Cuando se dirigía hacia la puerta del café, voluminoso, blando y lento, se detuvo por un instante delante de la última mesa, miró de arriba abajo, gravemente, al muchacho que seguía escribiendo, y que alzó la cabeza al ver una sombra sobre su papel. Era quien le había hecho más daño con aquella idea de ir a entrevistar a un psiquiatra de Burdeos, y luego, incansablemente, casi todos los días, con su obstinación por recordar el diagnóstico para comentarlo, para explicar los hechos de la víspera y prever los del día siguiente.

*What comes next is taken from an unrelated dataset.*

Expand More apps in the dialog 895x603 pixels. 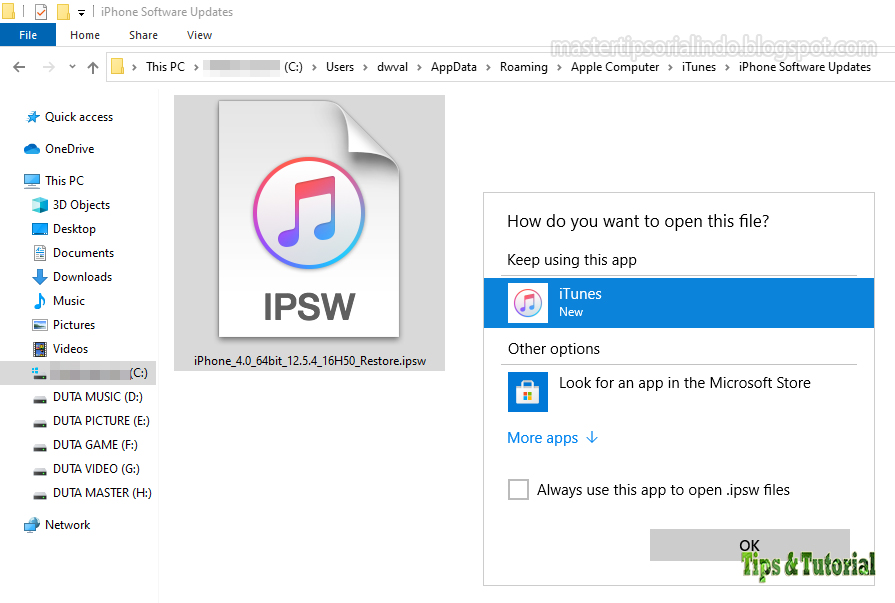[x=544, y=437]
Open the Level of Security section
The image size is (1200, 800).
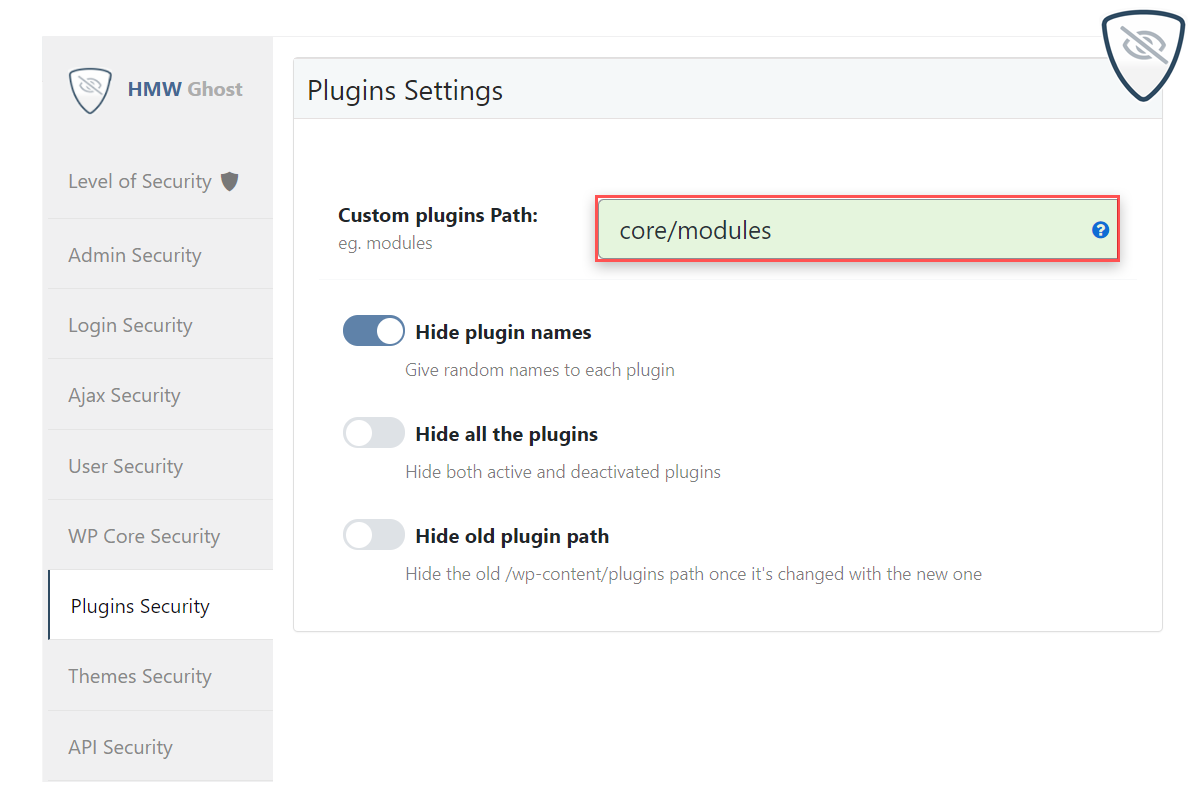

Jeantet no lo había hecho a propósito. Era un niño. No era malo. Monsieur Labbé no le guardaba rencor. ¿Acaso dentro de cuarenta años no iba a sentarse a su vez en la mesa que estaba entre las columnas, cerca de la estufa?
No se dijeron nada. No tenían nada que decirse. Eran precisamente aquellos cuarenta años lo que había entre ellos, tal vez nada más, tal vez montones de cosas. El sombrerero lanzó un leve suspiro y alargó la mano hacia el picaporte de la puerta. Jeantet se encogió de hombros y frunció el entrecejo, tratando de reanudar el hilo de su frase.
El reportero había empezado, y ahora su amigo Paul intervenía a su vez. ¿Lo había hecho adrede al hablar de aquella manera? ¿Acaso sus palabras, que pareció pronunciar sin concederles ninguna importancia, constituían en realidad un mensaje?
Monsieur Labbé apenas sintió el frío. Había un poco más de humedad en el aire que las noches anteriores, eso se notaba en las luces, en las farolas que tenían la mirada como empañada.
Las dos terribles palabras de Chantreau le obsesionaban, las sentía sobre sus hombros como dos pesados adoquines de los que no conseguía desembarazarse, y sin embargo eran palabras en apariencia muy inocentes: «¡Pobre tipo!».
También Jeantet era un muchacho inocente, y le asestó el golpe más cruel que podía imaginarse.
No guardaba rencor ni al uno ni al otro. No guardaba rencor a nadie. Seguía andando por la acera de la derecha de la Rue du Minage, porque no tenía que volver a su casa, iba a cenar a la Place du Marché, al mismo restaurante donde había almorzado.
De pronto vio como un agujero luminoso en la acera, bastante lejos, y a medida que iba acercándose a él, el sombrerero se sentía cada vez más ansioso.
La puerta de la tienda del sastre estaba abierta, y ahora podía distinguir dos sombras en la calle; siguió avanzando y reconoció al español que tenía una frutería dos casas más allá, y probablemente a su mujer.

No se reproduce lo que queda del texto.